Data for processing:
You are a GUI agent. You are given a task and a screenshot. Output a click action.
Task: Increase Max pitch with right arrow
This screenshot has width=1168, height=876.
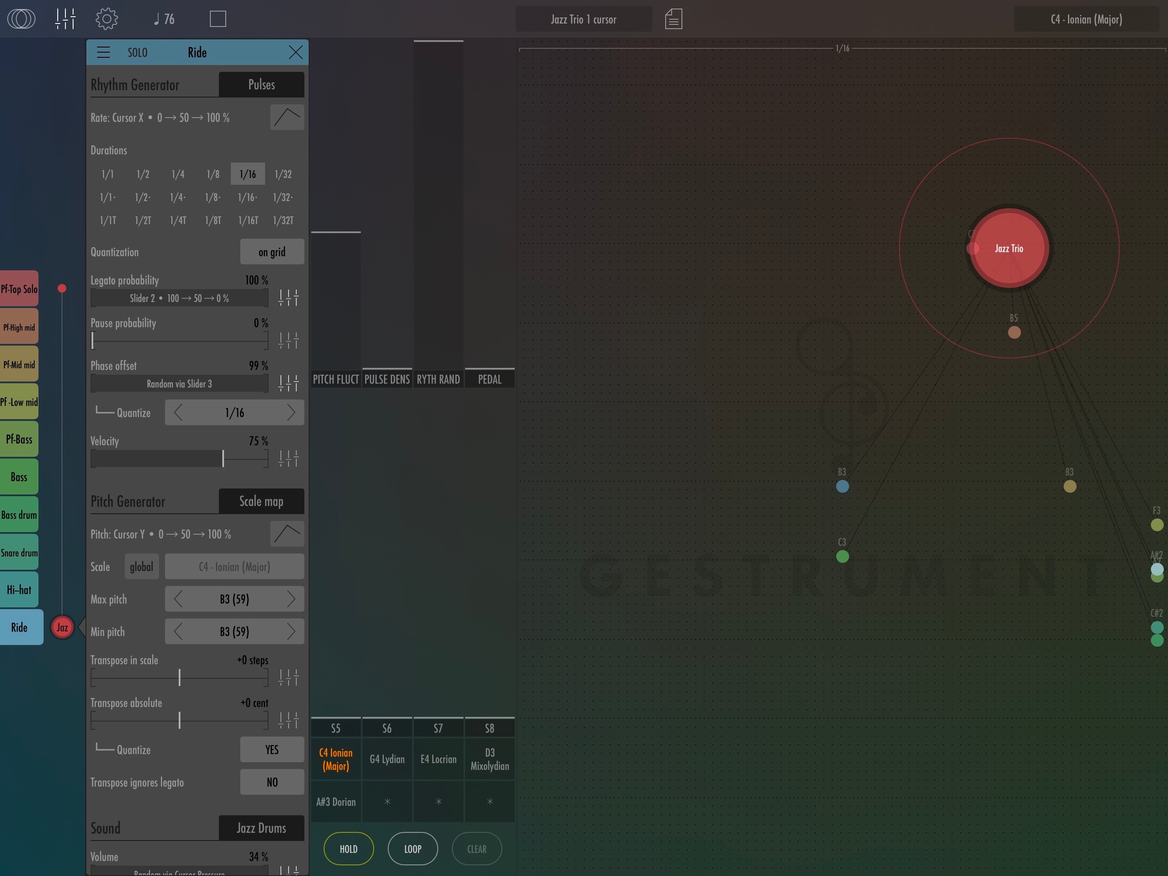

==

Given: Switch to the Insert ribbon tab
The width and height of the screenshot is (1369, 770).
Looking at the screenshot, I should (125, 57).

What to produce: Of the entries above, repeat exactly the lines between the line with "You are a GUI" and the line with "This screenshot has width=1168, height=876.", inclusive, and no others.

Answer section:
You are a GUI agent. You are given a task and a screenshot. Output a click action.
Task: Increase Max pitch with right arrow
This screenshot has width=1168, height=876.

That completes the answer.